This is the latest addition to my ever-growing fleet of old analog synths: a 1983-vintage Roland JX-3P analog polysynth. I snagged this guy with the hard-to-find PG200 knob programmer dealie for just $350, and besides one wanky key, everything works peachy. As JX-3P's didn't originally come with the programmer, out of the box, sound editing was done by selecting a parameter number and moving a single slider, DX7-style. Y-to-the-uck. But Roland would sell you the PG200 controller, which offered knob control of all sound parameters. Being the proud owner of both, I was surprised to learn the programmer is affixed to the top of the synth via magetic strips.
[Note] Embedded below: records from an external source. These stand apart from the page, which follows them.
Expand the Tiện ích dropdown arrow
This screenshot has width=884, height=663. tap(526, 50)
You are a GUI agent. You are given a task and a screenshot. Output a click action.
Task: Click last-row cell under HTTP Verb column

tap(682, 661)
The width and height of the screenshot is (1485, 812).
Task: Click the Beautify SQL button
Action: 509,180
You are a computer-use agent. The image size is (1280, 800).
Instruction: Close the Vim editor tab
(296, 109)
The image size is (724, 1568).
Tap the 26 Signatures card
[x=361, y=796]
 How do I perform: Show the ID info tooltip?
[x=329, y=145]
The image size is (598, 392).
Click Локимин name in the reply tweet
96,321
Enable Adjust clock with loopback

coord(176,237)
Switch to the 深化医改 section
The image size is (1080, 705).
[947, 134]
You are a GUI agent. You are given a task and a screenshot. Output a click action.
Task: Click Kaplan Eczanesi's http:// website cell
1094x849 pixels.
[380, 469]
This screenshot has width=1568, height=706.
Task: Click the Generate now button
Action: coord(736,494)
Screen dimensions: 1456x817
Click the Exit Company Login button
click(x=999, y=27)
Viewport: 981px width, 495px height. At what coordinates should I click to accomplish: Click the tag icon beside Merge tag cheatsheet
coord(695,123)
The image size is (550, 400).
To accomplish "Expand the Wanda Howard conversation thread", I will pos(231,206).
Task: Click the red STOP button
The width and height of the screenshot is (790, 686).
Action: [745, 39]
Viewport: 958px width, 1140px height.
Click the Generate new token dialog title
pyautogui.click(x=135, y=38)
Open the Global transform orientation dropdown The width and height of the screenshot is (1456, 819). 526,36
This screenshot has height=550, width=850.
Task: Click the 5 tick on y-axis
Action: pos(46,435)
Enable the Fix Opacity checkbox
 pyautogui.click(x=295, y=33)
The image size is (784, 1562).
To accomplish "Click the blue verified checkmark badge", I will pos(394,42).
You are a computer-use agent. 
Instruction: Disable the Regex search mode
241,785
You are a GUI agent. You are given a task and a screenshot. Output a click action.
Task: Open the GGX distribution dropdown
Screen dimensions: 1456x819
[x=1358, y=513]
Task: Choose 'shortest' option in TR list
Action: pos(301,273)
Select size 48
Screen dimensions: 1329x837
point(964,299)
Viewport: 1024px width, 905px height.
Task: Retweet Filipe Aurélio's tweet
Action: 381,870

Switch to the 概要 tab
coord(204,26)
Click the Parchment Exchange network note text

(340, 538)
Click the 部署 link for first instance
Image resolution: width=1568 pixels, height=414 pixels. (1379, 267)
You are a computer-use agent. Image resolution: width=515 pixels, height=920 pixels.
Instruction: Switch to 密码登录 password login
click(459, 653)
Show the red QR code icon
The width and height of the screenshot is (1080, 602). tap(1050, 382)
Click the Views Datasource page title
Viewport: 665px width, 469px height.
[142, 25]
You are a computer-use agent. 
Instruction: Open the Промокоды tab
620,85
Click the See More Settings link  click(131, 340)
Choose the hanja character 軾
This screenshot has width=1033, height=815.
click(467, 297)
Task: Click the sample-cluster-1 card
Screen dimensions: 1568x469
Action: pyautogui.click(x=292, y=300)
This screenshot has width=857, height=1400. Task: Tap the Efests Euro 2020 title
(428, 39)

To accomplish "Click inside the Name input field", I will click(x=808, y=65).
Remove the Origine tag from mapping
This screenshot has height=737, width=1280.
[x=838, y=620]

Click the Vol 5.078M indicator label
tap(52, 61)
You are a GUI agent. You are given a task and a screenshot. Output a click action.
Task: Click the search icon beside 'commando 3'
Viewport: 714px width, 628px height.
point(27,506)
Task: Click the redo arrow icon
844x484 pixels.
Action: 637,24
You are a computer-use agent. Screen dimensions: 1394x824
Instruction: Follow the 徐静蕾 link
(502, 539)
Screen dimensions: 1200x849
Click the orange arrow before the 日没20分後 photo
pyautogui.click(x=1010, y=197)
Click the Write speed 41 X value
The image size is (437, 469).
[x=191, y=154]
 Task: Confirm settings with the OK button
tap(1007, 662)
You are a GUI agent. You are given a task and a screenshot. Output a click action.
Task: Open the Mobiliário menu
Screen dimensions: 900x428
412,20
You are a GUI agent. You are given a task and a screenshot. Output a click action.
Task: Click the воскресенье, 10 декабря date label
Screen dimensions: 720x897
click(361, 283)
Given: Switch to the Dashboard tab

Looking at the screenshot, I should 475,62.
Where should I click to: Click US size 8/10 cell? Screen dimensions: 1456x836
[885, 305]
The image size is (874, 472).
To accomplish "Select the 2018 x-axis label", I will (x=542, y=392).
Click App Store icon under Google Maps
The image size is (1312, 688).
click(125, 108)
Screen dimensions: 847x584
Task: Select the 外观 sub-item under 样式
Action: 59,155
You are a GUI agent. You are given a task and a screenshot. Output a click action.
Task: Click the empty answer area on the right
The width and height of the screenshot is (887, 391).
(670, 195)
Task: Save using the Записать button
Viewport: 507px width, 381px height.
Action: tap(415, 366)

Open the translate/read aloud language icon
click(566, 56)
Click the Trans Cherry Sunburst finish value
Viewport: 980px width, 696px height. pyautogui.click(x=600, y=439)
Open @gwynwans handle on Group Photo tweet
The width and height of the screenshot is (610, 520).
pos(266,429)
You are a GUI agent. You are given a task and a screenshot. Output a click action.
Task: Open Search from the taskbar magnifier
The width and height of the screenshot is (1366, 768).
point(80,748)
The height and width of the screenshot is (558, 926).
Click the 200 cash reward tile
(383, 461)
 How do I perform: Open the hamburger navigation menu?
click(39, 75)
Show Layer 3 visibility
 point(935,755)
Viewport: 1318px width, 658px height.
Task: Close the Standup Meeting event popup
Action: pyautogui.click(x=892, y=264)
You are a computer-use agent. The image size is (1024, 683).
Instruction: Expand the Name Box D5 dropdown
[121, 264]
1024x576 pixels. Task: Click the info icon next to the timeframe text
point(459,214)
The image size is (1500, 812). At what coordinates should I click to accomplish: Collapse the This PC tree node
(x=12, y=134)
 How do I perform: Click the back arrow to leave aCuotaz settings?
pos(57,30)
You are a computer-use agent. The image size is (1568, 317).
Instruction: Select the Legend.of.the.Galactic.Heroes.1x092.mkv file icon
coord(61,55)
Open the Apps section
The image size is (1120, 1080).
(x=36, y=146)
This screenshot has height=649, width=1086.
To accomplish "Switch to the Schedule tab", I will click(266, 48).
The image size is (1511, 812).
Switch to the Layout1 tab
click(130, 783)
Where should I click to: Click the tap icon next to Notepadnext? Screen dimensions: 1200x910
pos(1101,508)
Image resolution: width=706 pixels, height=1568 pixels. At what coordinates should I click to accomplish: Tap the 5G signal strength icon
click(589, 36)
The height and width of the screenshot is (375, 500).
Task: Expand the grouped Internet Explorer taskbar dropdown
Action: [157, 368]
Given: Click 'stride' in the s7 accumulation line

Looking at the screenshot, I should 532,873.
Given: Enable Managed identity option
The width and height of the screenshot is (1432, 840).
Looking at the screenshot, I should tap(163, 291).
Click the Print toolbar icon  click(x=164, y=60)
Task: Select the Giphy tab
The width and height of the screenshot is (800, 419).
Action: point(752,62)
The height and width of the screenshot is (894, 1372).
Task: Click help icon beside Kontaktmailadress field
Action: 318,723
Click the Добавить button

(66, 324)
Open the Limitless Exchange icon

High-tech!

People tend to honk on about how DCO's sound inferior to VCO's (that's digitally-controlled oscillators vs. voltage-controlled oscillators), because digitally control makes the tuning too precise, and I guess they're sort of right- I own an even older Roland Jupiter-4, and it's tuning certainly stretches the boundaries of warm. But it's not bad- the JX is still plenty "warm" sounding

The JP-4 is a raunchier sounding synth, and the sound parameters tend to have a more extreme range. But the JX-3P has two more voices of polyphony, and more importantly is a dual-oscillator synth, so that adds a lot. And it retains the famous Roland chorus, which frequently turns decent sounds into killer sounds. The only really annoying WTF-were-they-thinking aspect for me is the omission of pulse width and pulse-width modulation- the oscillators just have a non-modulatable square or thin pulse wave. Grrr... the JX-3P would SO cool if it had 'em. OTOH, for the price, it's probably the best bargain going in old polysynth world.